In an earnings presentation Yangzijiang Shipbuilding outlined plans to invest more money in research-and-development (R&D) under a broader bid to cash in on rising demand for large containerships and technologically-advanced tonnage like LPG carriers.
“Resources from other non-shipbuilding businesses will be gradually redeployed into shipbuilding and its related businesses, especially into R&D, to better meet market demand,” it said, adding:
“Demand [in the] shipping industry for vessels that are more complex and larger [is] rising as shipowners enhance their focus on vessels’ operational efficiencies.
“The group will continue to build on its shipbuilding capabilities in order to build new vessel types as well as vessels that are larger and more sophisticated.”
Yangzijiang said the health of the industry continued to improve during the second-quarter. The company claims newbuilding prices are on the rise and noted that it witnessed a steady flow of enquiries about new orders during the period as well.
The organisation also pointed out that one of its subsidiaries, Jiangsu New Yangzi Shipbuilding Co, recently secured what it described as a “New Technology Enterprise” accreditation.

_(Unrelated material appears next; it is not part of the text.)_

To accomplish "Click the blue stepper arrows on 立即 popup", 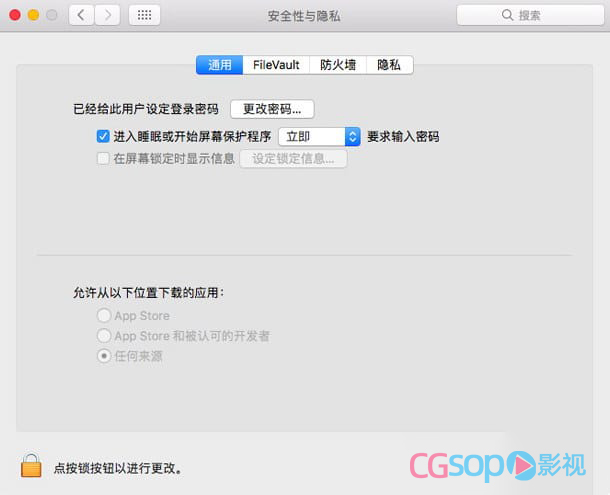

While the development was not discussed in great detail management noted that the offshoot will enjoy a preferential income tax rate of 14% through 2016 as a result of the designation, which bodes well for the group as a whole and its campaign to “climb the value chain” .
Industry observers tell TradeWinds that they are not surprised that Yangzijiang is planning to target larger and more sophisticated types of tonnage. Some claim “many” of its compatriots have similar goals and believe more shipyards will follow suit in the months ahead.
During a recent trip to Busan an engineer who was hired by an owner to oversee the construction of LPG carriers at Hyundai Heavy Industries said he was aware of “several” Chinese yards that intend to break in to new markets dominated by South Korean competitors.